## RECORDS SUPPLIED
==========
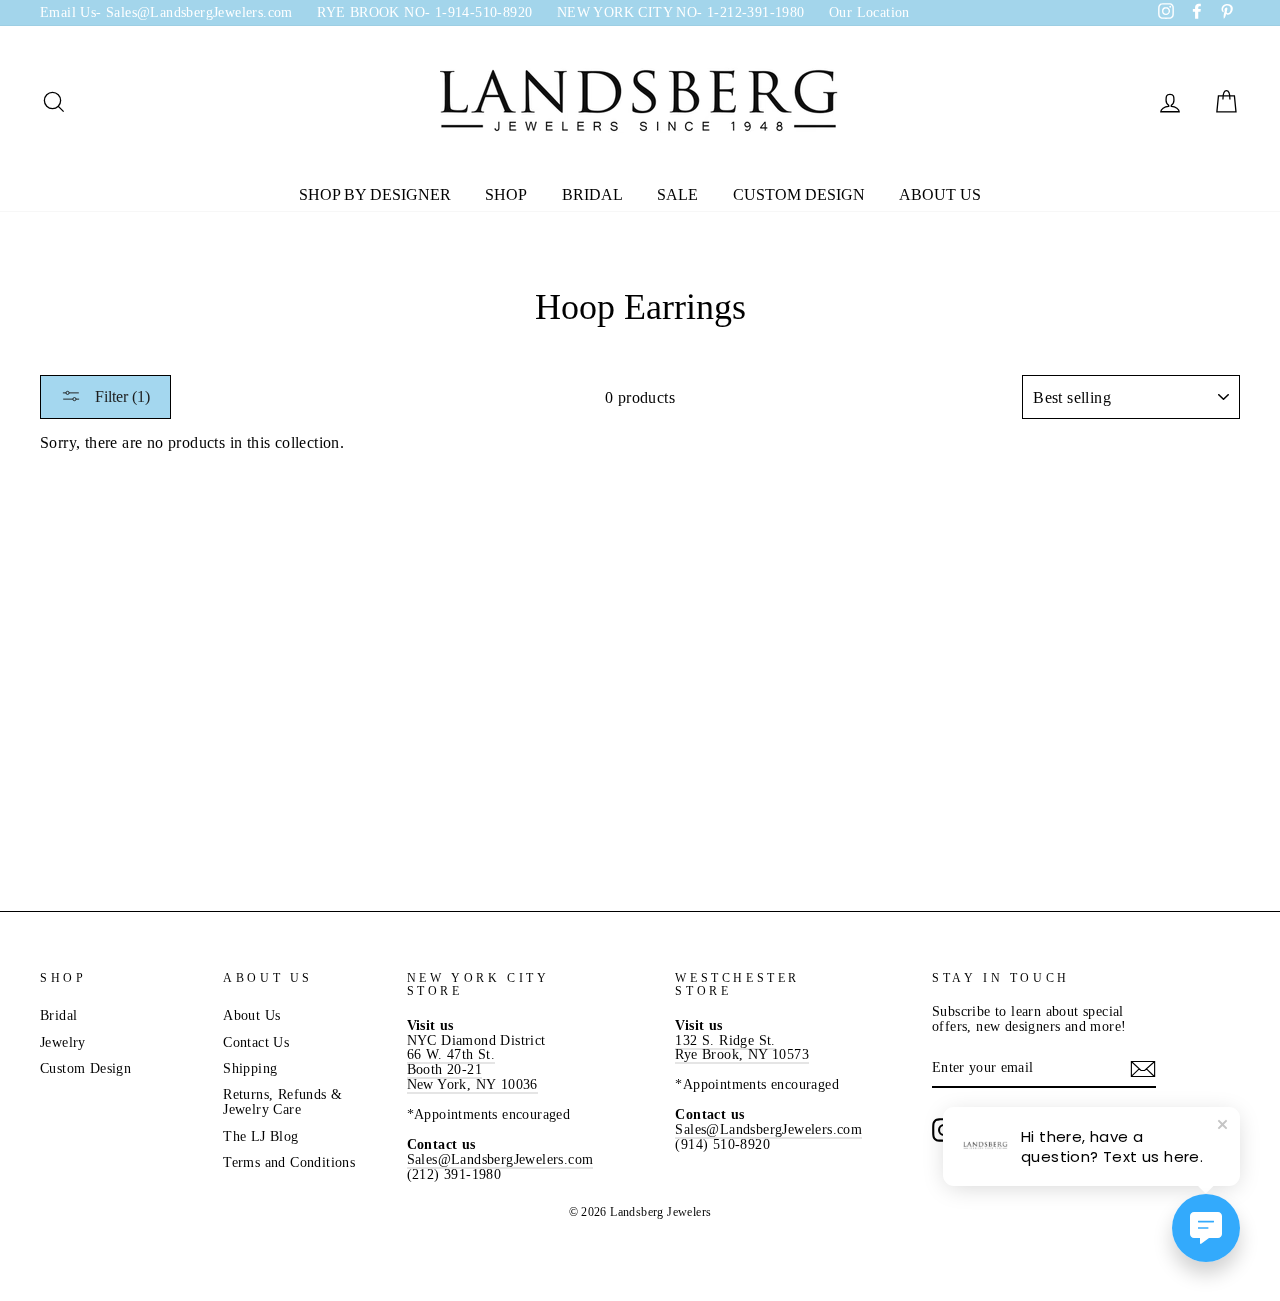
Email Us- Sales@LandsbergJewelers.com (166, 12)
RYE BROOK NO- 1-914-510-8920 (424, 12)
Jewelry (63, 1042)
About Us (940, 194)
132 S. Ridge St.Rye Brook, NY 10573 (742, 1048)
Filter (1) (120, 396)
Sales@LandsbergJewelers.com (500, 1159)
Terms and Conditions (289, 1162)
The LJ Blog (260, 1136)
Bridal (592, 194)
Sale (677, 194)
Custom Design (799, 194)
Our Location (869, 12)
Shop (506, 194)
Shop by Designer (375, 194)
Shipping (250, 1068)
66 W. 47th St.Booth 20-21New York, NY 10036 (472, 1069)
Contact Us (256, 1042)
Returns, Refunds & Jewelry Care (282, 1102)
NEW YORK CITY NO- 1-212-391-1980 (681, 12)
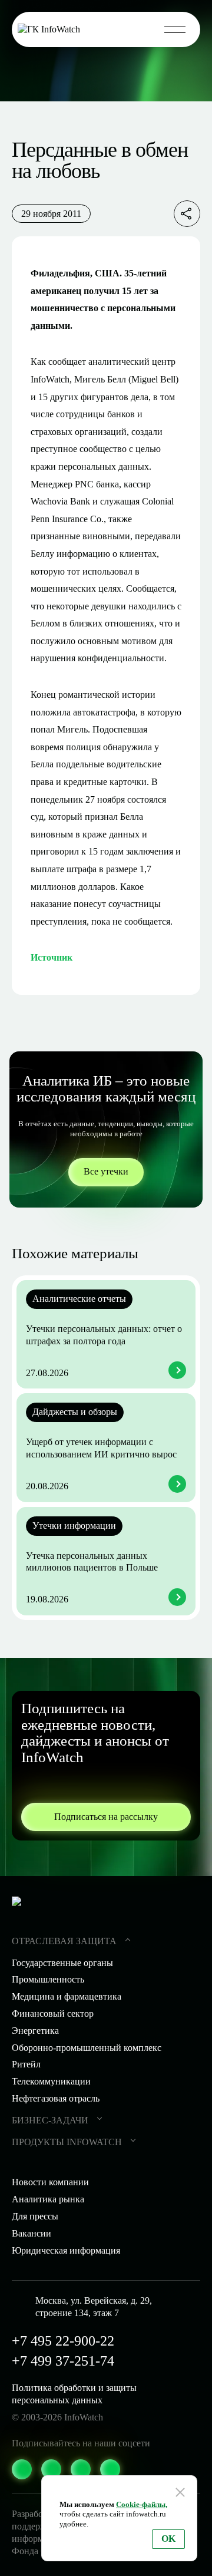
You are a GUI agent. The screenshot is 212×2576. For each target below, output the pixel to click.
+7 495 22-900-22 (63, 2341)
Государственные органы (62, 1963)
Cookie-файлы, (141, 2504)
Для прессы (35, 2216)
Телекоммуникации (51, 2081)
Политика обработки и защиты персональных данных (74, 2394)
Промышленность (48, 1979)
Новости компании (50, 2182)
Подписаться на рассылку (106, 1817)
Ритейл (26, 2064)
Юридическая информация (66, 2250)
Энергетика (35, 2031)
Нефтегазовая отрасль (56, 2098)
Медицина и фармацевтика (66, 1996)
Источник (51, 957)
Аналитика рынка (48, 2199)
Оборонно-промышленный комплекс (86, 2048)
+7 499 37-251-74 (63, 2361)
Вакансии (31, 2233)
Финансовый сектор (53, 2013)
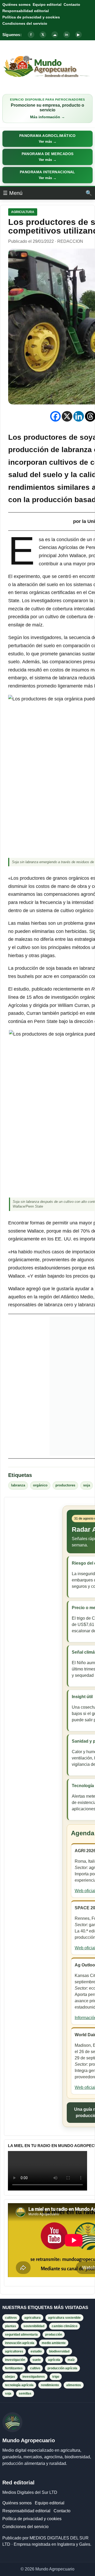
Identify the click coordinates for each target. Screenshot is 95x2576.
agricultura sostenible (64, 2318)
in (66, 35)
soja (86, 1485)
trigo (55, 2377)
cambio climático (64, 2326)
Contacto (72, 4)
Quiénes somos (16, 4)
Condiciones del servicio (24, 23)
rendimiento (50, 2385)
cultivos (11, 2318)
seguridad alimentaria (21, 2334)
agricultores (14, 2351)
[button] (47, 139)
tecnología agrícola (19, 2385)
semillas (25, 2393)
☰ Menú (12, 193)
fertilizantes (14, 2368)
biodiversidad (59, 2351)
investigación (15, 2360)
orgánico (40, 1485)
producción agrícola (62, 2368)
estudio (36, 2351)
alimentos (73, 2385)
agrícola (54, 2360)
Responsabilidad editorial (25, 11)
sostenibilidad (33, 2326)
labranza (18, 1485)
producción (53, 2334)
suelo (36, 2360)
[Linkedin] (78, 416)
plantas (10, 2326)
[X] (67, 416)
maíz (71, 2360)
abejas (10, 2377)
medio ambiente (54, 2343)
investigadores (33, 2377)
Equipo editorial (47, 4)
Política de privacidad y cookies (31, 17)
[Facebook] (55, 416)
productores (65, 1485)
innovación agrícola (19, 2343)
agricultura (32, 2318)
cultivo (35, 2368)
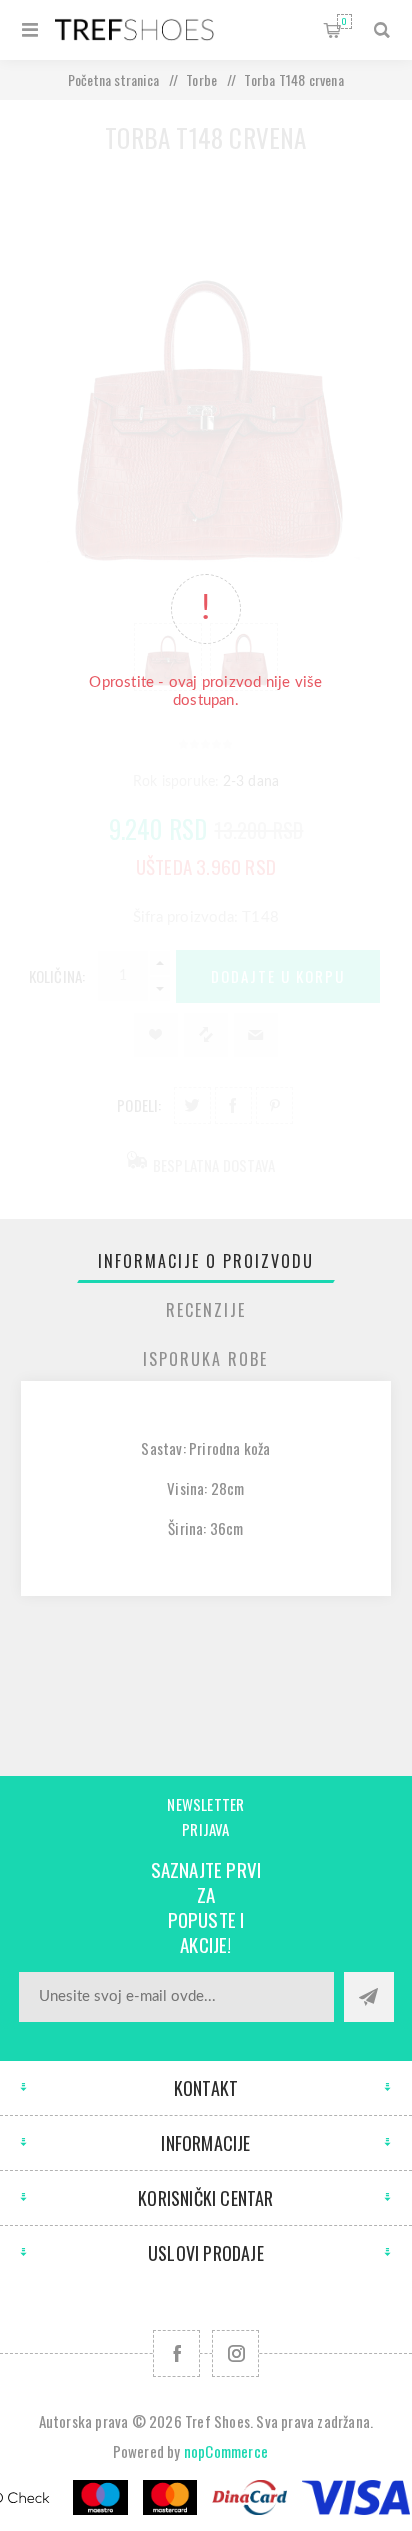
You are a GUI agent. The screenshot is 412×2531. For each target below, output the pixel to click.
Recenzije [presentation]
==========
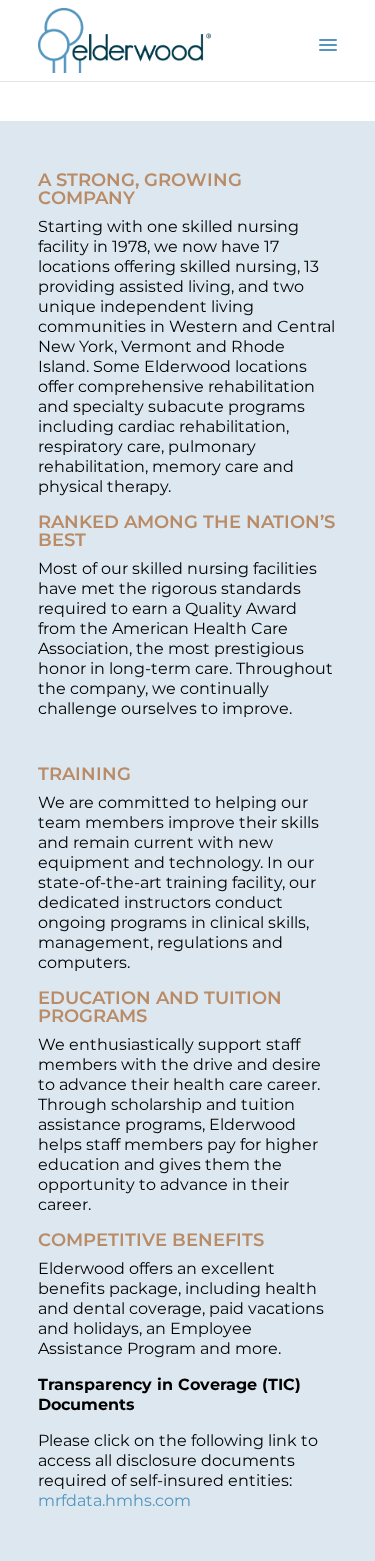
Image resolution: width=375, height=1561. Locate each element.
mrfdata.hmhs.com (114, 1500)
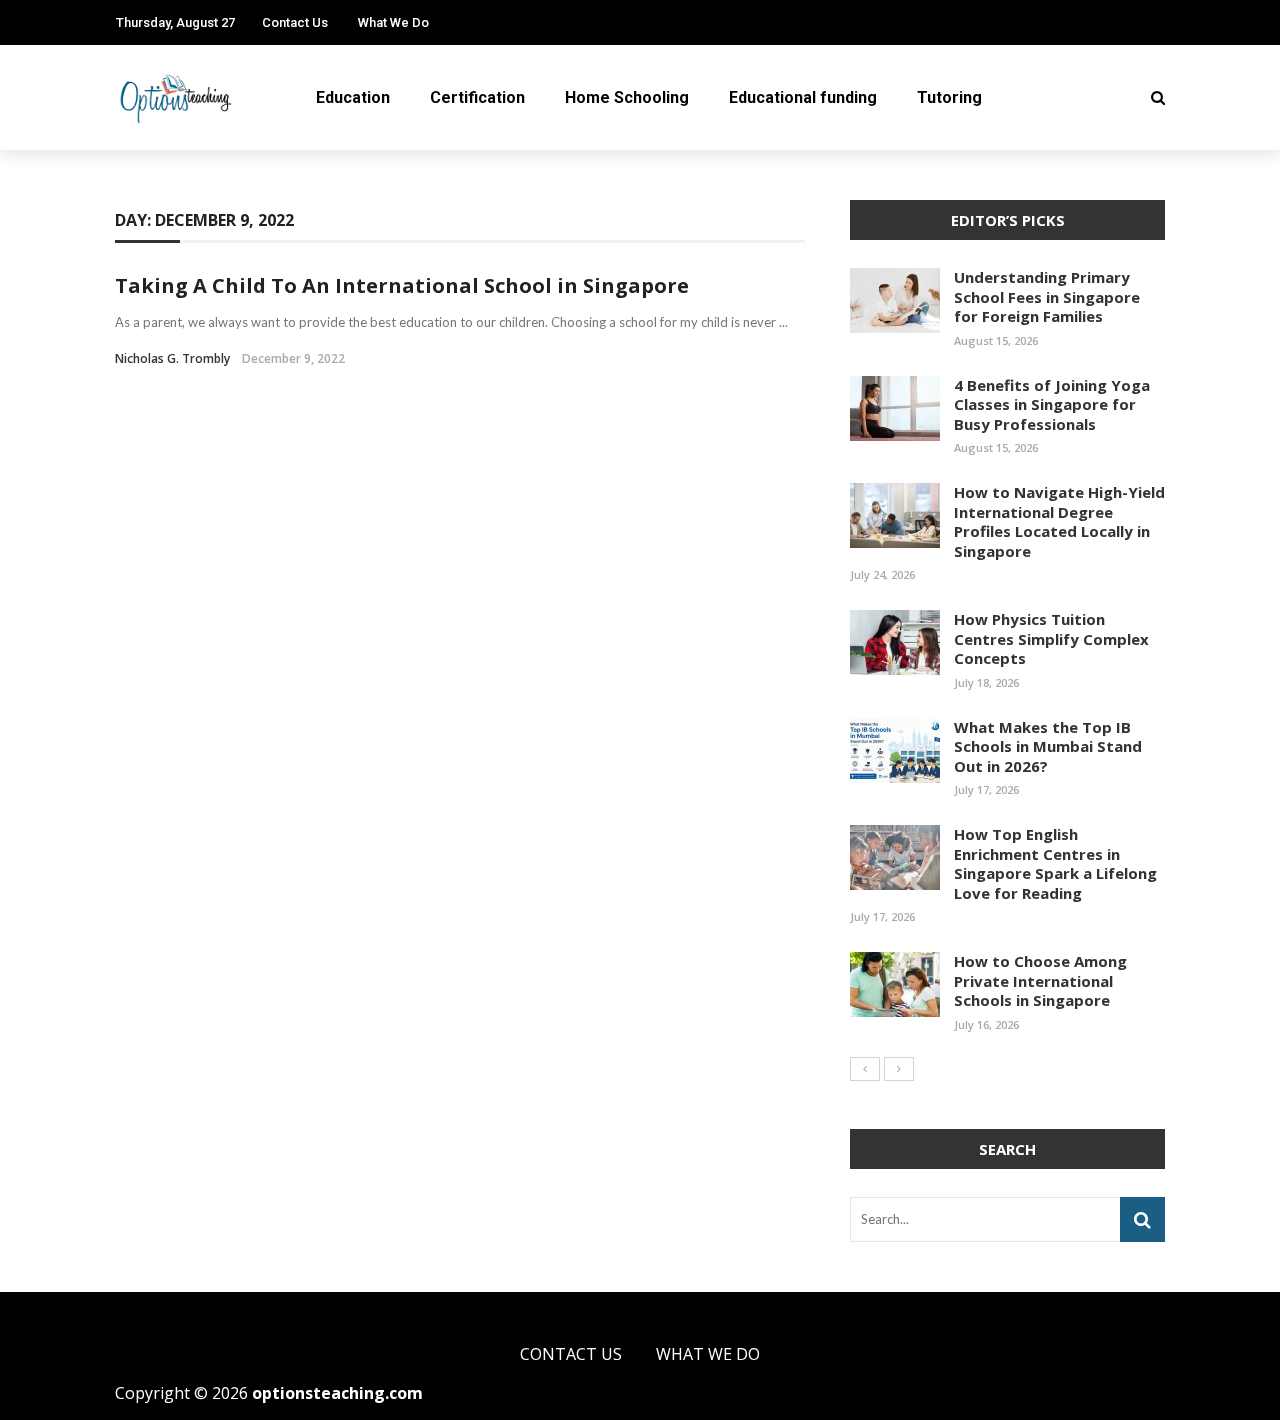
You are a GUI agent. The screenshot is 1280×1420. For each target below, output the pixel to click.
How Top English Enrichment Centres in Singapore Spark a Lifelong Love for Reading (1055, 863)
==========
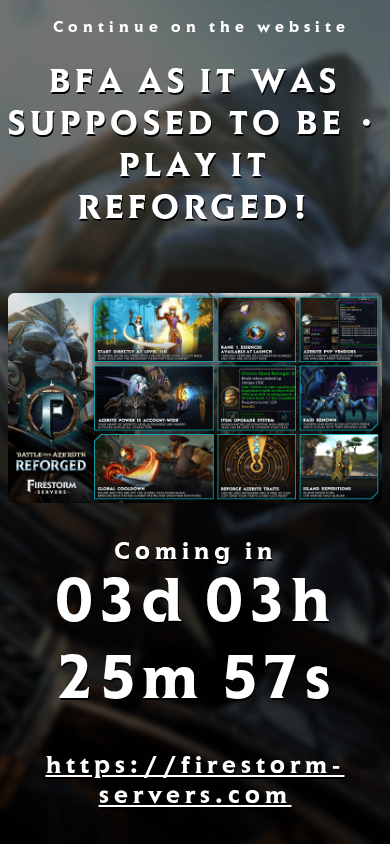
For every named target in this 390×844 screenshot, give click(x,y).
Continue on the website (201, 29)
==========
## EXERCISE
Nothing but the lines above, starting at the line that contains "biodiversidad (59, 2351)" and ending at the line that contains "Recenzije [presentation]", should be given again, exactly and without the pictures.

## RESPONSE AREA
biodiversidad (59, 2351)
investigación (15, 2360)
orgánico (40, 1485)
producción agrícola (62, 2368)
estudio (36, 2351)
alimentos (73, 2385)
agrícola (54, 2360)
Responsabilidad editorial (25, 11)
sostenibilidad (33, 2326)
labranza (18, 1485)
producción (53, 2334)
suelo (36, 2360)
[Linkedin] (78, 416)
plantas (10, 2326)
[X] (67, 416)
maíz (71, 2360)
abejas (10, 2377)
medio ambiente (54, 2343)
investigadores (33, 2377)
Equipo editorial (47, 4)
Política de privacidad y cookies (31, 17)
[Facebook] (55, 416)
productores (65, 1485)
innovación agrícola (19, 2343)
agricultura (32, 2318)
cultivo (35, 2368)
You are a GUI agent. The screenshot is 412×2531. For each target below, output the pixel to click.
Recenzije [presentation]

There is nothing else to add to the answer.